I looked up your application over here and you only have 1 convertor on that car.

Hope this helps.If you go to Autozone have them see what the code is on the check engine light.It might even be a gas cap code.

Tony


----------



## sam00 (Sep 19, 2008)

*thanks for the reply*

Hi Tony,

Thanks for your reply. I hope you are sure about it, not that I doubt your knowledge but just that I am little paranoid. I have been trying to fix my car from quite some time now. Every time the auto shops say they will fix my check engine light, it works for two days and again the light comes up and a new problem. So I want to fix the car for once and all. Actually I went to autozone to get the quote on the CAT converter ( front ) portion. In their product guide there was a CAT converter front and rear. They don't carry the front portion, I want to be sure that my car doesn't have front portion of CAT converter. Some of websites also shows the part for around 400$. 

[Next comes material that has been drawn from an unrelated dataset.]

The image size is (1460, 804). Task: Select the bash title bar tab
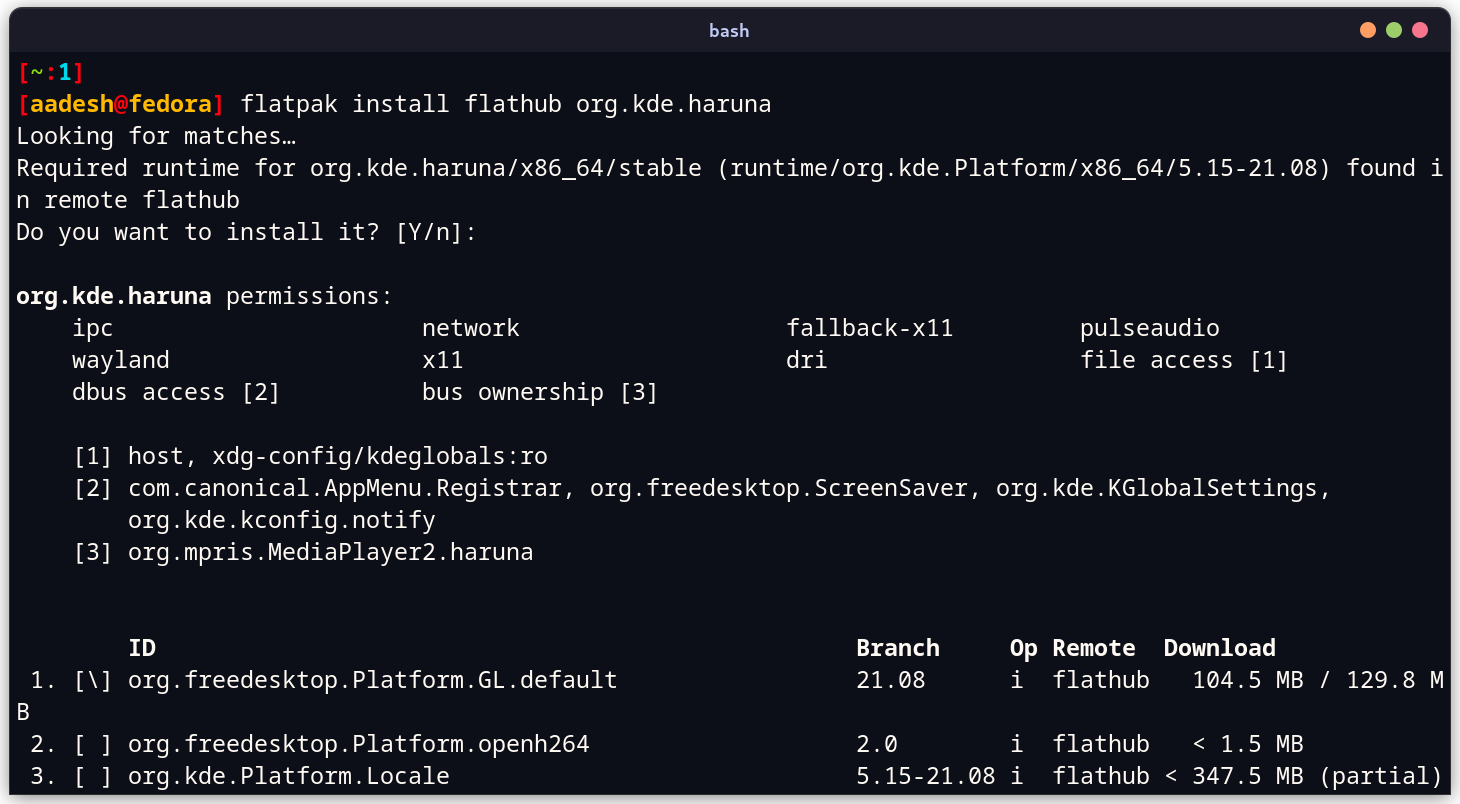[x=729, y=30]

NISSAN SENTRA CATALYTIC CONVERTER 1999 2000 2001 1.8L:eBay Motors (item 110308285249 end time Jul-03-09 07:49:06 PDT)

check the link please. 

The auto shop told me that this part carry precious metals like Platinum thats why they are costly. Please suggest on my feedback, I highly appreciate your time and concern and look forward for your reply. 

regards
SG


----------



## saint0421 (Sep 24, 2006)

Your exhaust manifold has a pre-cat and then there's a main cat underneath the car.
208 Catalyst Converter :: Exhaust & Cooling :: Genuine Nissan Parts :: Sentra Parts (B15U) 2000-2006 :: CourtesyParts.com


----------



## 1ATony (May 13, 2009)

sam00 said:


> Hi Tony,
> 
> Thanks for your reply. I hope you are sure about it, not that I doubt your knowledge but just that I am little paranoid. I have been trying to fix my car from quite some time now. Every time the auto shops say they will fix my check engine light, it works for two days and again the light comes up and a new problem. So I want to fix the car for once and all. Actually I went to autozone to get the quote on the CAT converter ( front ) portion. In their product guide there was a CAT converter front and rear. They don't carry the front portion, I want to be sure that my car doesn't have front portion of CAT converter. Some of websites also shows the part for around 400$.
> 
> ...


Hmm, that's strange because I looked up your application over here in the purchasing dept. and neither I or the other gentleman saw that in the illistration. I also looked at our manifolds and we don't currently carry that one.

Sorry for the mistake, was going by our sources over here,might have just over looked that section of the exhaust.

Tony


----------